An example provider network configuration has been provided below:
.. code-block:: console
- network:
container_bridge: "br-provider"
container_type: "veth"
type: "vlan"
range: "700:709"
net_name: "physnet1"
network_interface: "ens4f0"
group_binds:
- neutron_openvswitch_agent
Add a ``nova_pci_passthrough_whitelist`` entry to ``user_variables.yml``, where
``devname`` is the name of the interface connected to the provider bridge and
``physical_network`` is the name of the provider network.
.. code-block:: console
nova_pci_passthrough_whitelist: '{"devname":"ens4f0","physical_network":"physnet1"}'
.. note::
In the respective network block configured in ``openstack_user_config.yml``,
``devname`` corresponds to ``network_interface`` and ``physical_network``
corresponds to ``net_name``.
***
STATED EXERCISE A: In the provider network excerpt, which setting in the network block does `devname` correspond to?
STATED EXERCISE B: Restate the paragraph of the provider network excerpt that begins "Add a ``nova_pci_passthrough_whitelist`` entry" as a short list, keeping its main facts.
STATED EXERCISE C: Reproduce the provider network excerpt word for word, starting at "An example provider" and ending at "the provider network.".
The records after this point are separate material with no connection to the provider network excerpt.

STORED ROWS:
***
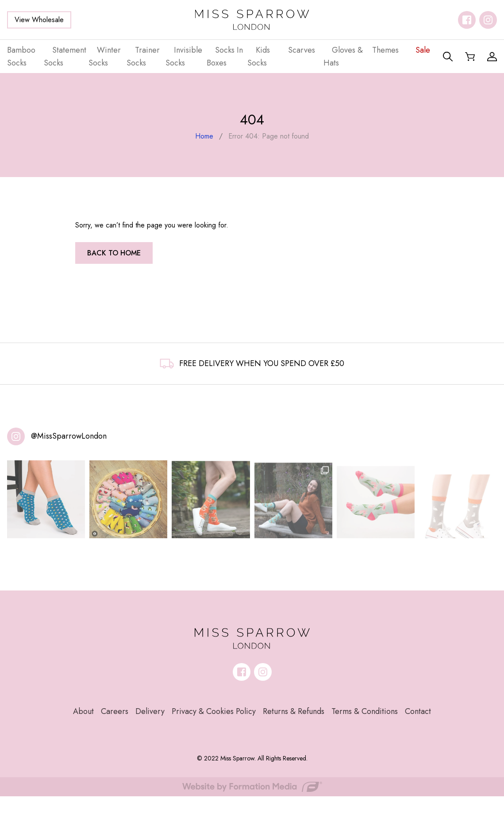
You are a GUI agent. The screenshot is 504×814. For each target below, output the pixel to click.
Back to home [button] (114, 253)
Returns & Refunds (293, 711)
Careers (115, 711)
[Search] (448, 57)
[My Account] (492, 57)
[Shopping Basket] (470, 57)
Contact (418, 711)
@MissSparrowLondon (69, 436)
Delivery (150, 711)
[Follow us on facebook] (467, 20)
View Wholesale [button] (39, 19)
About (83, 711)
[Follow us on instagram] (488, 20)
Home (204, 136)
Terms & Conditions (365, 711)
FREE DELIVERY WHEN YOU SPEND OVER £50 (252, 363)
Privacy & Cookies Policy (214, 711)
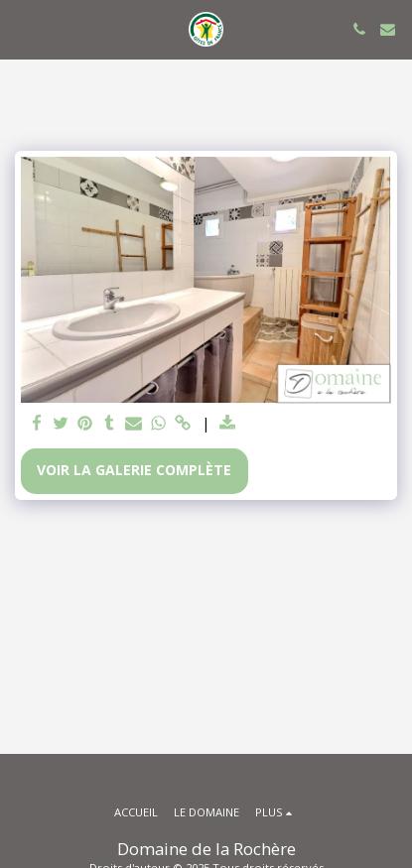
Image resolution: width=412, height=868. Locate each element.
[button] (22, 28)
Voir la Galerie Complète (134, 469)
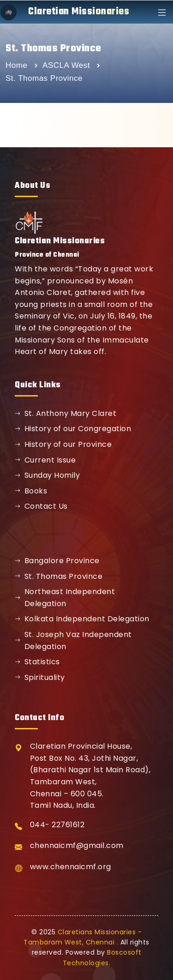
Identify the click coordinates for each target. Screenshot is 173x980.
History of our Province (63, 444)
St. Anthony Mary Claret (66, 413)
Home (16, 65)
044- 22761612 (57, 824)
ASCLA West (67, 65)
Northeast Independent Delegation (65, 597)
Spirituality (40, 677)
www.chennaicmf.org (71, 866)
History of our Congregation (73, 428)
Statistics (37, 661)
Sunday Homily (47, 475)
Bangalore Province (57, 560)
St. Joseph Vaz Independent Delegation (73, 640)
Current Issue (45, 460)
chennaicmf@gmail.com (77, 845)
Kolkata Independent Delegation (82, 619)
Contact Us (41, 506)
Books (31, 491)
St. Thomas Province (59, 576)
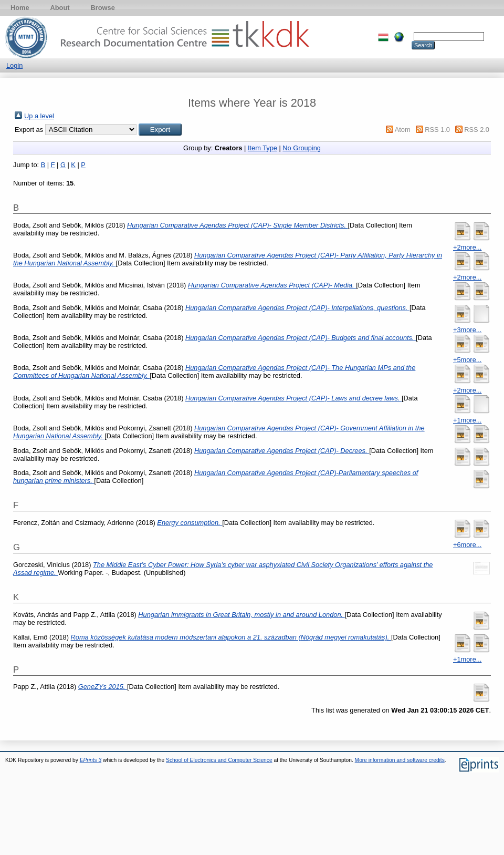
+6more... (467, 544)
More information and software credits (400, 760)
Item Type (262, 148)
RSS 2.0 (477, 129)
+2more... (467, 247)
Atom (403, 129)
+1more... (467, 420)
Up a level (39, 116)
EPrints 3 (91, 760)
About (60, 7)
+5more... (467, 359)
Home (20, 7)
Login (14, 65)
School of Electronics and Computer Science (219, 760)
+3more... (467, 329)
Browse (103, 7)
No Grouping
***
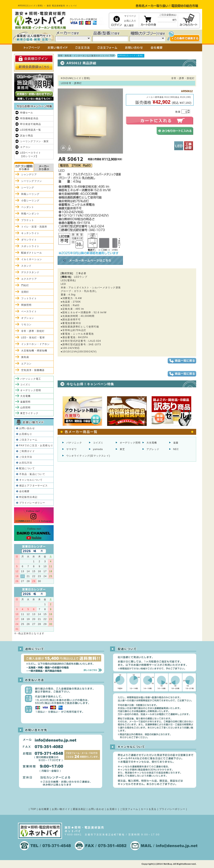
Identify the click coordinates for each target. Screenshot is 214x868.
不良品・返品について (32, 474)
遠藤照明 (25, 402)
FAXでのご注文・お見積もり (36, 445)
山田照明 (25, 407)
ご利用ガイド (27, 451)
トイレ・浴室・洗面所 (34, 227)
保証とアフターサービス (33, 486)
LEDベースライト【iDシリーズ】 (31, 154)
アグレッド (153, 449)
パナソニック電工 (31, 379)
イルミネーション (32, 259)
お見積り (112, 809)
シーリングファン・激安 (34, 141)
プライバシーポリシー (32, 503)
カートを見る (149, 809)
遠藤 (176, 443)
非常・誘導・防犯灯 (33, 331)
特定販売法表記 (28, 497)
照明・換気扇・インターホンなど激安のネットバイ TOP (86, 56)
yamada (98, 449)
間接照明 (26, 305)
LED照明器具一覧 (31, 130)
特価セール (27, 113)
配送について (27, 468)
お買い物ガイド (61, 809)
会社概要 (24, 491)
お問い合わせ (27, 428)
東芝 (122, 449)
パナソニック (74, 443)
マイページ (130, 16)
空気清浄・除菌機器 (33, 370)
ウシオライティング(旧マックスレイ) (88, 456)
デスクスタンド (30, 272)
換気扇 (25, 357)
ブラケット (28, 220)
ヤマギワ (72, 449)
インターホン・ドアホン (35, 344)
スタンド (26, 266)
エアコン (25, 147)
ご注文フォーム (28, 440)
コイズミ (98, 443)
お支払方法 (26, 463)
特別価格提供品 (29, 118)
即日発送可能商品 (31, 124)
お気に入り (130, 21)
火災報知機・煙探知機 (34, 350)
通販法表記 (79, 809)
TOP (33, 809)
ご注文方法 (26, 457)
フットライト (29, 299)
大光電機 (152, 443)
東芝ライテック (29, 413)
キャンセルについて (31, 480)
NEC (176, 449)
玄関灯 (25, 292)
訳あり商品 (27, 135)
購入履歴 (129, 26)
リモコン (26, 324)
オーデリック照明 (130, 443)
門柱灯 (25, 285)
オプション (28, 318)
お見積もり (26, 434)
***
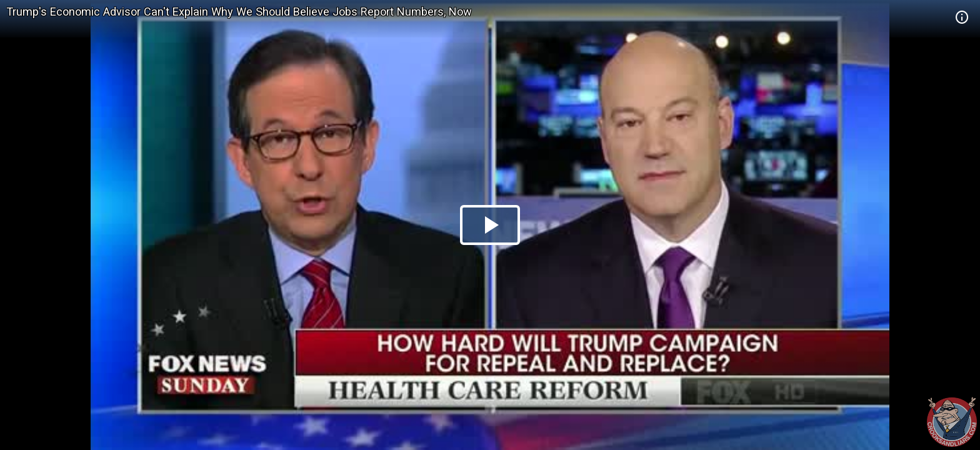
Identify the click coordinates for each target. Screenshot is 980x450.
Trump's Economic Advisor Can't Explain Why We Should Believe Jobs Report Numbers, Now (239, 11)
***
WORKED SOLUTION A: It corresponds to `network_interface`.

WORKED SOLUTION B:
- Add a `nova_pci_passthrough_whitelist` entry to `user_variables.yml`.
- `devname` is the name of the interface connected to the provider bridge.
- `physical_network` is the name of the provider network.

WORKED SOLUTION C:
An example provider network configuration has been provided below:
.. code-block:: console
- network:
container_bridge: "br-provider"
container_type: "veth"
type: "vlan"
range: "700:709"
net_name: "physnet1"
network_interface: "ens4f0"
group_binds:
- neutron_openvswitch_agent
Add a ``nova_pci_passthrough_whitelist`` entry to ``user_variables.yml``, where
``devname`` is the name of the interface connected to the provider bridge and
``physical_network`` is the name of the provider network.